Page:Le messianisme chez les Juifs.pdf/268

Le texte de cette page a été corrigé et est conforme au fac-similé.

Le Messie, nommé ici rédempteur, l’est donc au même titre que Moïse, car c’est Moïse qui a disparu pour un temps au Sinaï et s’est montré de nouveau.

Ces différentes solutions sur les souffrances du Messie ont été groupées et systématisées dans Pesiqta Rabbathi, du commencement du xe siècle. C’est comme une synthèse à laquelle s’arrêtèrent certains rabbins sur ce grave sujet.

On peut la résumer ainsi[1]. Au commencement de son existence, au moment de la création du monde, le Messie apprend la dure destinée qui l’attend et se déclare prêt à l’endurer. Quand il a paru dans le monde, son peuple ne le reconnaît pas ; les païens l’emprisonnent et le menacent de mort. Mais Dieu le sauve, une lumière surnatuelle le désigne et il annonce le salut à Israël du sommet du temple. Il triomphe de ses ennemis.
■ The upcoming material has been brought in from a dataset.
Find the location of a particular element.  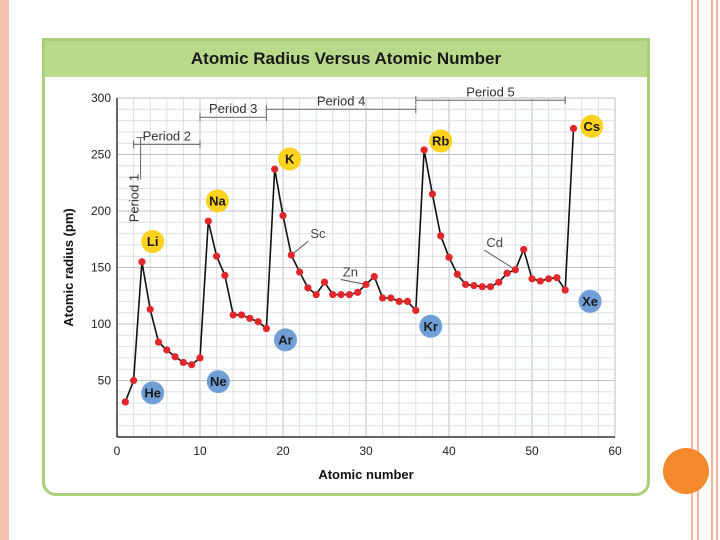

element-label: Li is located at coordinates (153, 242).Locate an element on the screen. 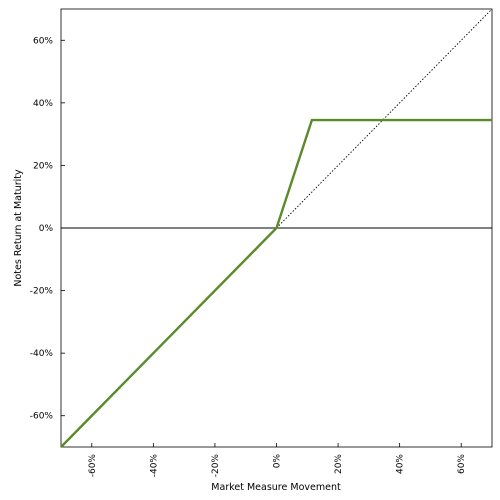  y-tick-label: -60% is located at coordinates (42, 417).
On prévoit obscurément une nouvelle crise dans une dernière révolte des peuples ; mais enfin Israël est vainqueur. Le salut, même dans ces pages qui attribuent plus d’importance qu’aucun autre document juif aux souffrances du Messie, le salut, c’est donc, comme toujours, d’après cet idéal, la victoire du peuple d’Israël, auquel peuvent s’associer les Gentils prosélytes. Que font donc les souffrances ? Ne sont-elles qu’une ombre préparée pour ménager la lumière, un simple effet de contraste ? Non assurément. Le Messie, en les acceptant volontairement, mérite une récompense, et sa justice expie. Le peuple avait mérité la colère de Dieu. Compromis par des impies, il devait être réconcilié. Les souffrances du Messie opèrent cette réconciliation, comme une sorte de lustration en faveur du peuple. Mais sa justice n’est pas la justice de tous. Son expiation n’est qu’un poids de plus dans la balance où figuraient déjà les mérites des Pères, pour apaiser l’ire divine, et pour permettre aux justes d’entrer en possession du salut.

Il serait oiseux d’insister sur les variations de ce thème dans le rabbinisme postérieur[2]. Un seul point doit être retenu : dans l’ancien rabbinisme il n’est jamais question de la mort expiatrice du Messie, fils de David. Si parfois on parle de sa mort, comme dans le quatrième livre d’Esdras, cette mort est le terme naturel de son règne glorieux ; elle n’est jamais la source du salut et la raison d’être du pardon.

Et il ne pouvait en être autrement, sans que le judaïsme renonçât

  1. Chap. 34-37 ; analyse détaillée dans Dalman, op. laud.
  2. Lorsque l’existence cachée du Messie fut transportée au Paradis, les souffrances n’étaient plus que l’impatience ressentie par le Messie de jouer son rôle.